Comments

1
Read the goddamned article that you linked to and not just the random blogs analyzing the article. The internet-whargarbling-nerds are being dog-whistled by giant corporations by using the following phrases: 'net neutrality', 'open internet', 'toll booth'. None of those issues are at play here.

This entire thing has to do with a contract dispute between two giant companies (both of which happen to have ISPs as part of their corporate holdings). Prior to Level 3 becoming a backend ISP to Netflix, they had an agreement with Comcast to share bandwidth in a roughly equitable manner. When they became a backend ISP for Netflix and all of a sudden their bandwidth needs jumped by a great deal. Comcast said, "woah there, buddy. we're no longer sharing; you're using more than you're giving. you need to pay for the difference between these two values." That's not net neutrality.

There are two statements at odds here in this article, one from Comcast:

"Comcast on Monday rebuffed the notion that the new fees were related to Netflix by saying that the type of traffic distributed by Level 3 was irrelevant. Joe Waz, a senior vice president at Comcast, says it has had a peering agreement with Level 3 to swap traffic fairly evenly. Now Level 3 is sharply increasing its traffic, he said, while resisting a commercial agreement to pay for that."

and one from Level 3:

"“With this action, Comcast demonstrates the risk of a ‘closed’ Internet, where a retail broadband Internet access provider decides whether and how their subscribers interact with content,” Thomas C. Stortz, the chief legal officer for Level 3, said in a statement Monday."
2
Thanks, Graham. I didn't understand 85% of that, but I do understand the basic unfairness for Comcast, and I'm a little puzzled by this bogeyman fear that Internet providers will block access to high-bandwidth competitors.

In the universe I live in, if Comcast pulls something like that, I just switch to another provider who won't, and Comcast won't get another nickle from me. I'd be worried if Comcast had a real or virtual monopoly on home broadband, but they don't, and I recognize that I don't have some unlimited "right" to comprehensive broadband, anyway - that's like a cable subscriber arguing that he should have free access to all the premium channels: it just doesn't work that way.

The gross, entitled attitude of consumers in this country pisses me off yet again. What thought more defines (or dooms) our nation than "we deserve access to everything we want for next to nothing?"
3
FTA: "If nothing else, the dispute demonstrates that consumers have little, if any, idea how convoluted it can be to transmit video to a computer or mobile phone."

How the fuck does a monetary dispute between two megacorps demonstrate that, exactly?

Thanks for the much-needed clarification, Graham. I'm seeing a lot of smoke but no fire here.
4
Yay Graham!
5
Despising Comcast is a time-tested Internet tradition, and I'll be damned if I'm going to let some pesky facts get in my way. For any internet-whargarbling-nerd worth his Bawls, this story is just another bullet point amidst dozens justifying Comcast's position as Worst Company in America 2010.
6
HuffPo is going nuts over this story. http://www.huffingtonpost.com/timothy-karr…

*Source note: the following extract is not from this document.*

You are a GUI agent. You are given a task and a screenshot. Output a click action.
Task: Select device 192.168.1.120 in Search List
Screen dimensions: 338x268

I choose to side with Graham.
7
Someone has to pay to deliver all that content. Your fixed $50/month doesn't cover it. There's a reason that dedicated lines (e.g., T3) cost a lot more than a consumer connection.

Netflix is showering L3 with cash, and L3 is throwing its weight around telling Comcast to pay for the privilege of delivering Netflix to its customers. According to peering agreement standards that have been used for years, since L3 is sending more data to Comcast than Comcast is to L3, L3 owes Comcast a portion of the money that Netflix is paying.
8
It's a fool who thinks a service provider who becomes a major content owner won't try to prioritize their content over another. And in some locations, there's little if any competition.
9
@ SPK: As of 2000, 8/10 Americans live in urban areas, where there is intense market competition for home cable and broadband services.

It would take another fool to say the incentives weren't there for Company A to do what Company B or C won't, in order to grab market share.
10
I understand that. I'm just saying that being a service provider AND content owner could be a bad idea. Not 20 minutes from Portland you will find one and only one broadband provider. It's not exactly BFE.
11
@SPK: I completely agree with you about the intrinsic evilness of a totalitarian vertical integration of media creation and delivery. It is antithetical to democracy and freedom. I fully believe that ISPs should be ran as public utilities and not be subject to profit driven motives.
12
@ Graham, I'll agree with the end of that. I don't think it's antithetical etc (since it's basically a luxury good still), but we're at the point where internet service is (or should be) considered a suitable subject for a public utility.

So how did governments go about expropriating the original, private holders of all the current public utilities?